- WHAT IS REQUIRED:
Each line of the data that includes "Task" must be copied.

Saved entries
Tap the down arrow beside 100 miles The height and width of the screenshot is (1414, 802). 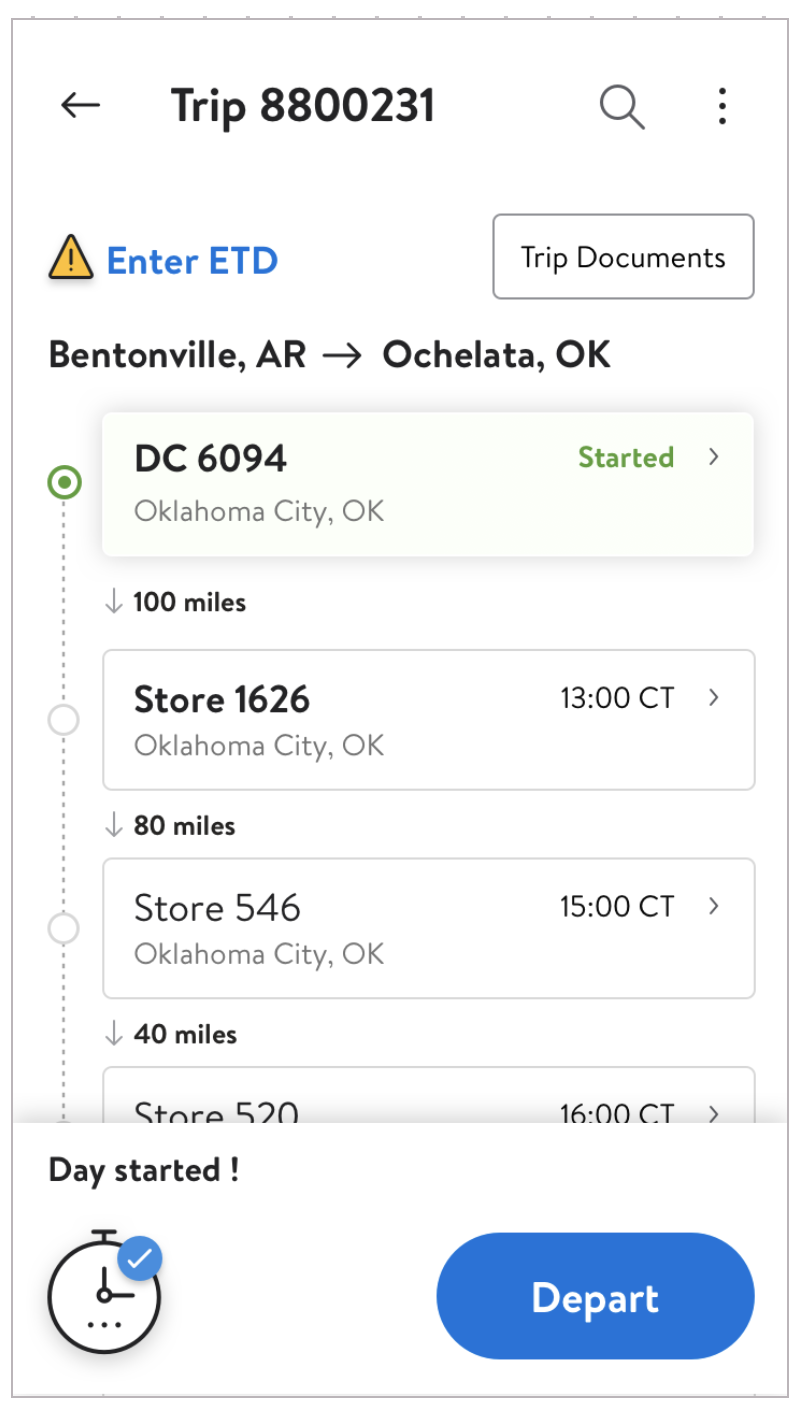pyautogui.click(x=114, y=601)
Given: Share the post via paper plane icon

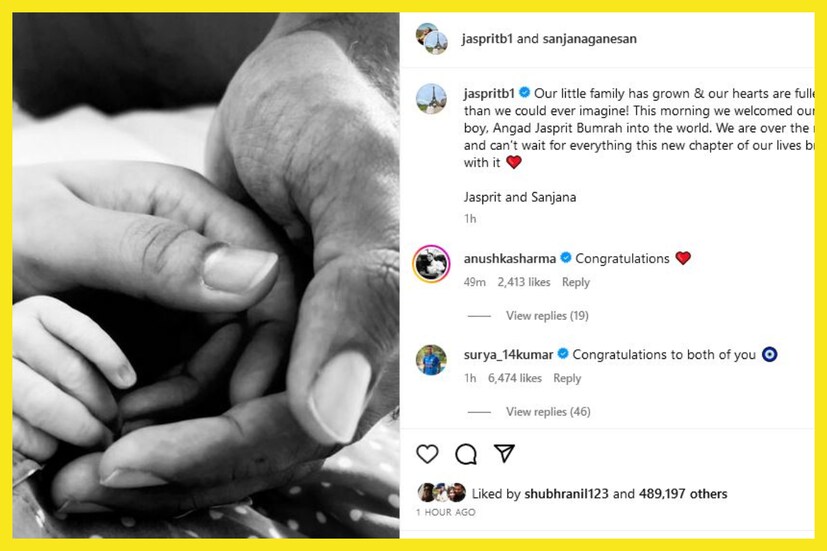Looking at the screenshot, I should (504, 453).
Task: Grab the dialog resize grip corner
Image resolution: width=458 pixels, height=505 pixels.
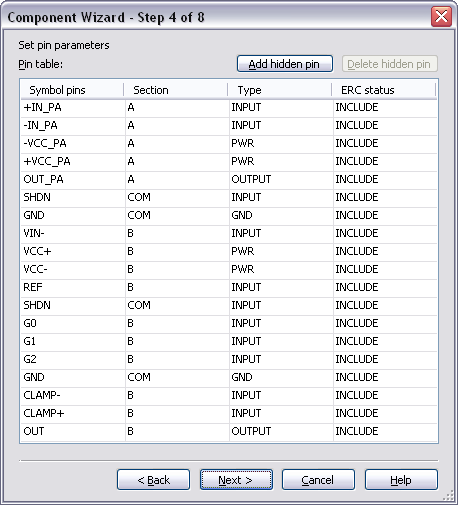Action: (x=449, y=496)
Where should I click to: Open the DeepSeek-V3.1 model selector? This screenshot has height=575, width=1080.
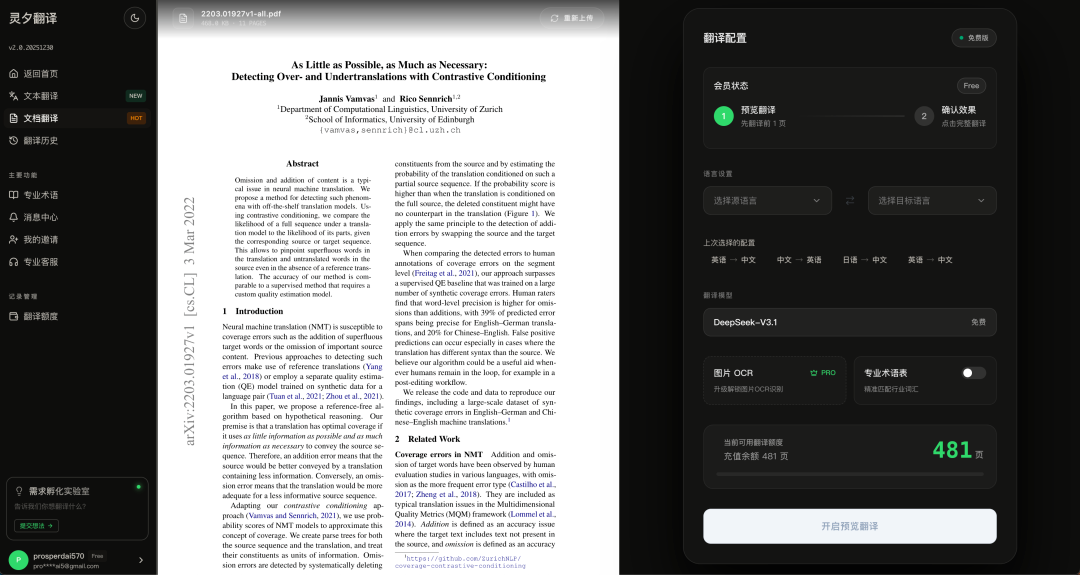point(849,322)
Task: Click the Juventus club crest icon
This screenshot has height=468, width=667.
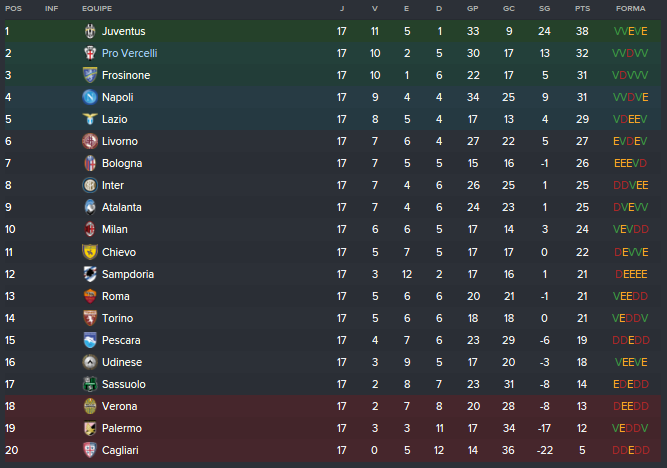Action: 89,31
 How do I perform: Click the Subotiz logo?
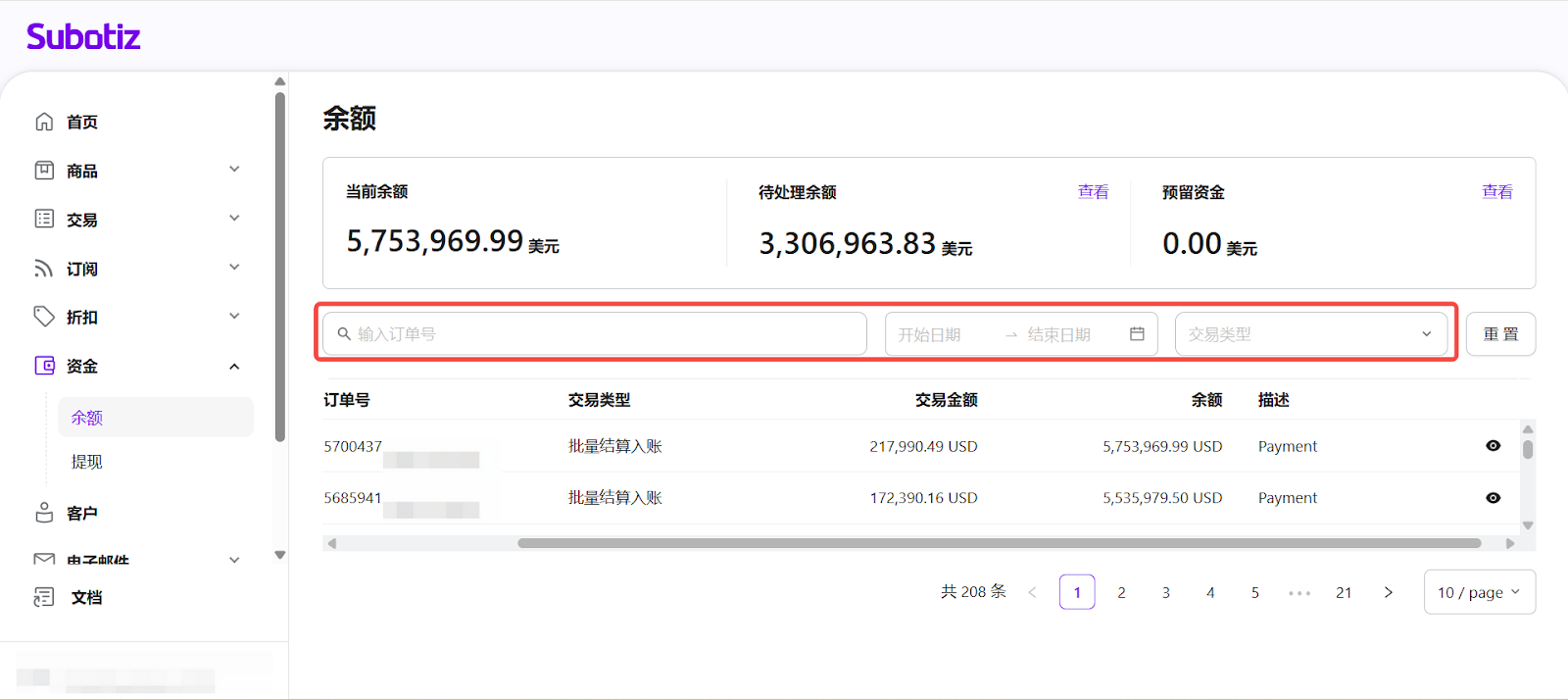(83, 37)
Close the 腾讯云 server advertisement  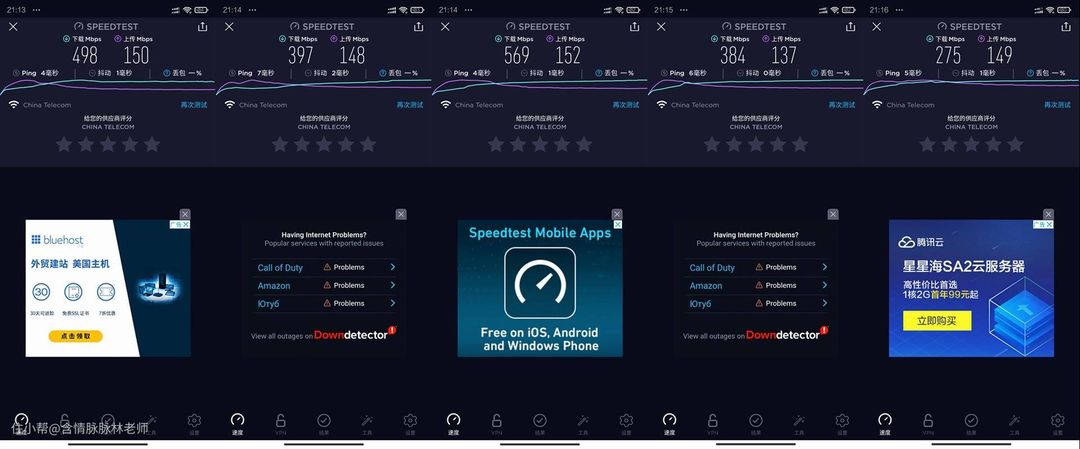click(1048, 214)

- SOLUTION TO THE EXERCISE:
Task: Grab the dialog resize grip corner
Task: Click the Juventus club crest icon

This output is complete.